Maxine Linehan
Beautiful Songs
August 18, 2015
(Honeybun Records)
Reviewed by Victoria Ordin for Cabaret Scenes
Beautiful Songs is a rich collection of familiar songs with deeply personal and, at times, unusual meaning for Irish singer Maxine Linehan. Her statement on the album jacket that a song’s beauty lies either in the lyrics, the melody, or some “ineffable, magical combination” of the two, is hardly original. But the role she assigns, somewhat abstractly, to the “listener[s]” and “what [they] bring to the song from [their] memories [and their] aesthetics,” coupled with her brief explanations of what makes each beautiful to her, drives home the beauty of numbers that might not make her listeners’ “top 12” list of beautiful songs.
“Walk Through the World” (Bricusse), with its ethereal flute nicely paired with the strings and clarinet, has an orchestral feel, almost like an overture. After a doleful rendering of “Love Can’t Happen” (Yeston), a quite dispiriting song about love overcoming unpromising odds (odds I wouldn’t take to the track), comes a dazzling version of “Smoke Gets in Your Eyes” (Kern/Harbach).

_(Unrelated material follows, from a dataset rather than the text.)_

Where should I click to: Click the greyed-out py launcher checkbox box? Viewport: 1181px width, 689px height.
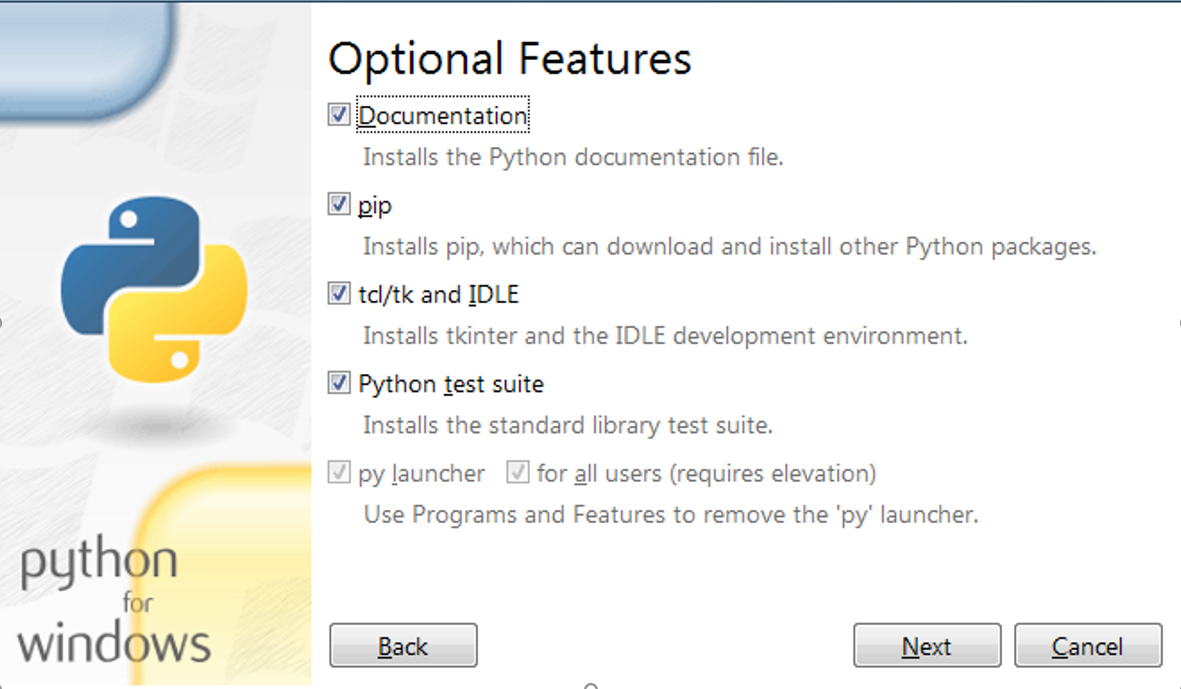(339, 472)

Linehan infuses well-known material by Sondheim, Berlin, Piaf, and Styne /Comden & Green with comparable subtlety and power. Having just seen the astonishingly talented Hershey Felder in a return engagement of Irving Berlin at the Geffen Playhouse, I could not help but think of the parallel between Berlin, a Russian immigrant, and Linehan, an Irish immigrant: both grew up in homes where music mattered. Her father listened to everything from Berlin to The Beach Boys. Berlin’s father believed that whatever tragedy life might present (including a pogrom that destroyed the family’s town), you could survive anything as long as you kept singing.

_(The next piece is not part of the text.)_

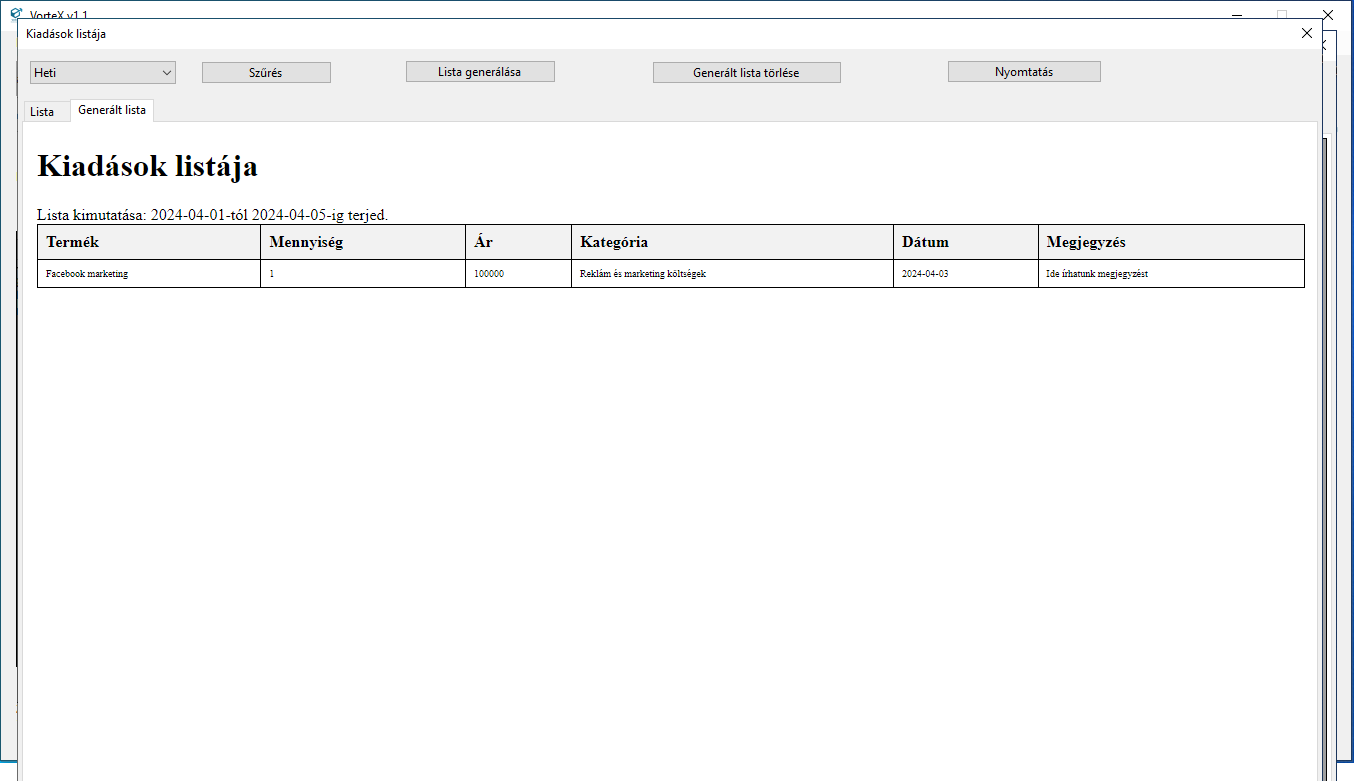
Task: Click the Ár column header
Action: tap(483, 242)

Linehan, as she puts it, “an Irish girl singing a Mexican song,” is as at home with “Sway” (Demetrio/Beltram/Ruiz) as with “Danny Boy” (Weatherly), a ballad associated with her heritage which she never wanted to sing until she undertook a deeper study of the lyric.

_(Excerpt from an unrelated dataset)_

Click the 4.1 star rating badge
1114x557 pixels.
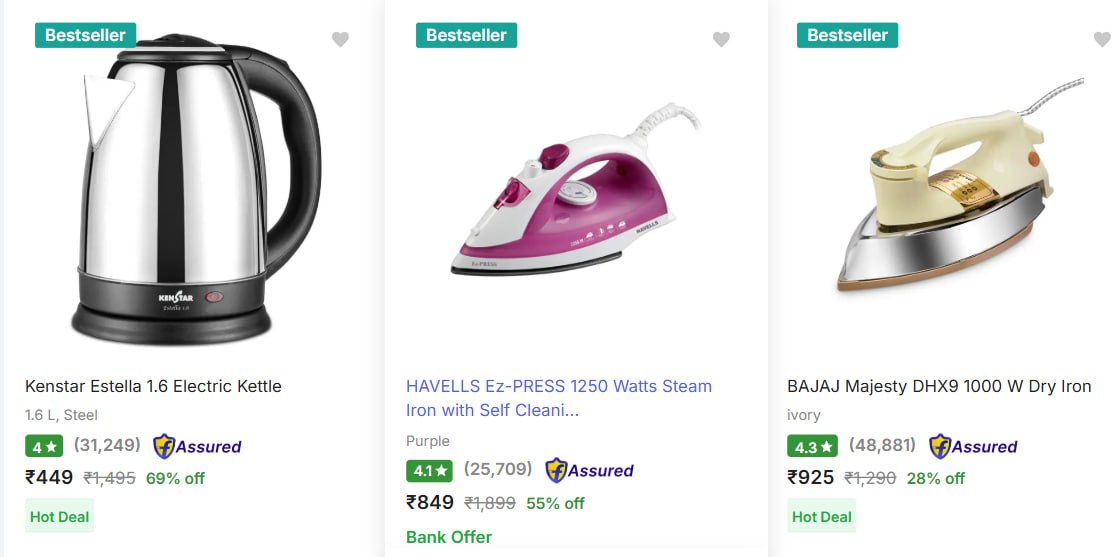429,471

But the track I can’t stop listening to as I sit in L.A. traffic dreaming of New York is “I Think of You,” a riotously funny piece whose graceful melody (and lyrics) are by Linehan’s husband, Andrew Koss. It deserves to take its place in the pantheon of Sondheim’s crotchety, loving odes to New York, like “Another Hundred People” and “What More Do I Need?.” By the sound of it, the answer is nothing at all.